• _TASK GOAL_
Transcribe the data that follows in full. Leave out the pictures.

(Records contained in a dataset)

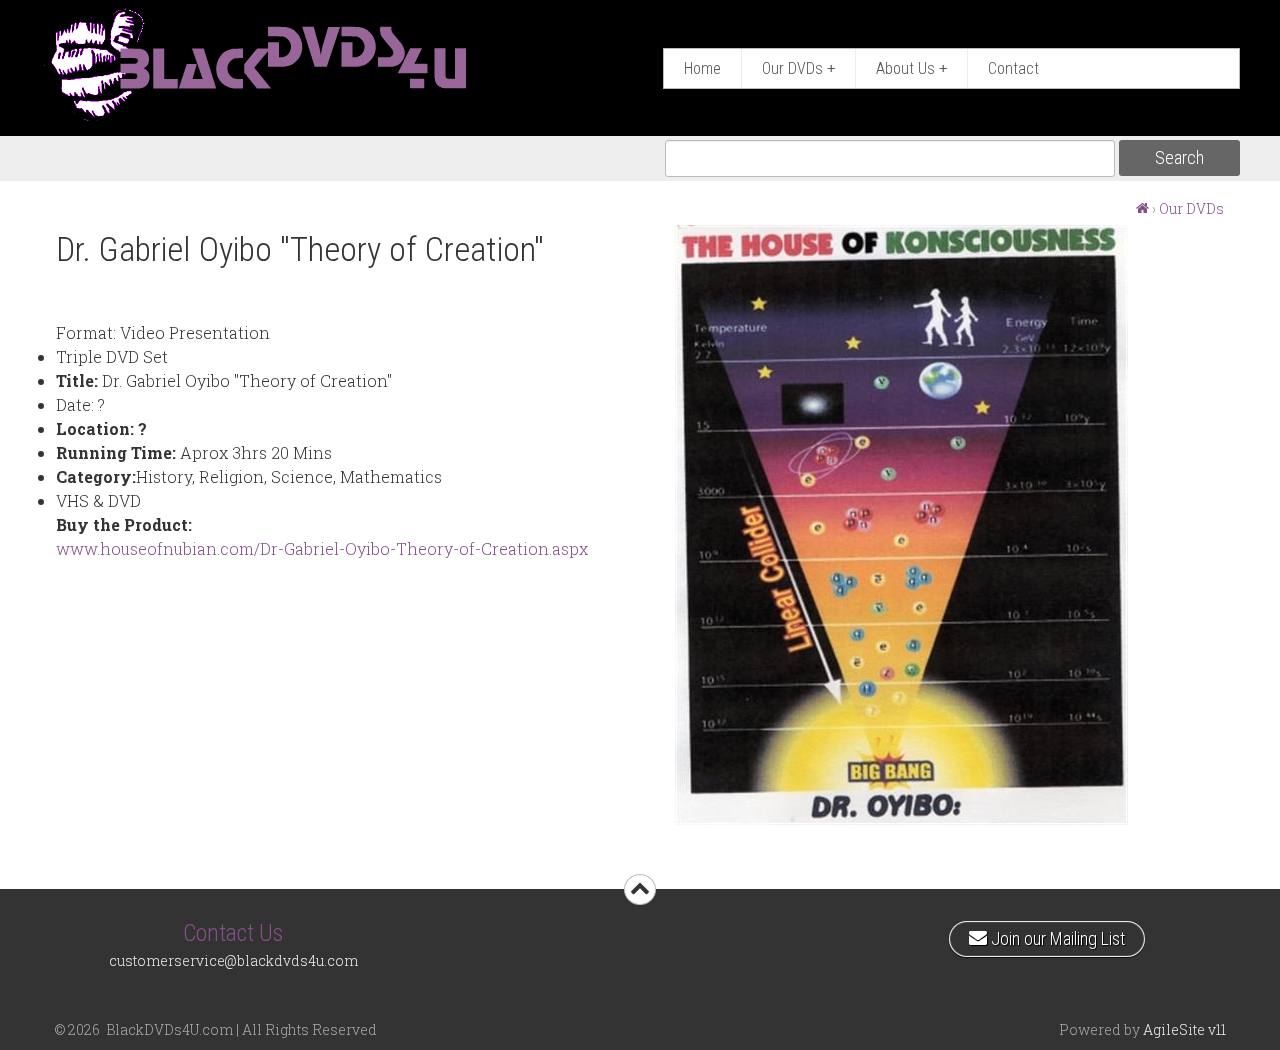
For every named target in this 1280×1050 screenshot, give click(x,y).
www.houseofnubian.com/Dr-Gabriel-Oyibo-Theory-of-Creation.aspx (322, 548)
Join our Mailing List (1055, 935)
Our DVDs (798, 68)
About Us (911, 68)
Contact (1013, 68)
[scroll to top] (640, 889)
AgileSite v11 (1184, 1029)
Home (702, 68)
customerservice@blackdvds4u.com (233, 960)
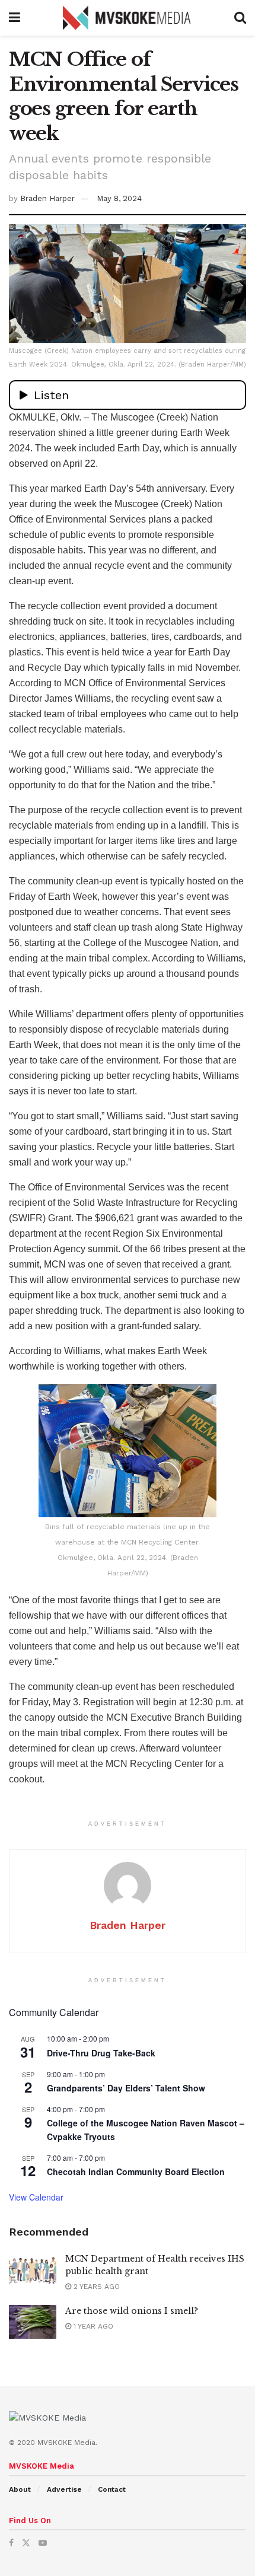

• _ANSWER_
For every named target in this 1280×1050 screenshot, give click(x,y).
www.houseofnubian.com/Dr-Gabriel-Oyibo-Theory-of-Creation.aspx (322, 548)
Join our Mailing List (1055, 935)
Our DVDs (798, 68)
About Us (911, 68)
Contact (1013, 68)
[scroll to top] (640, 889)
AgileSite v11 (1184, 1029)
Home (702, 68)
customerservice@blackdvds4u.com (233, 960)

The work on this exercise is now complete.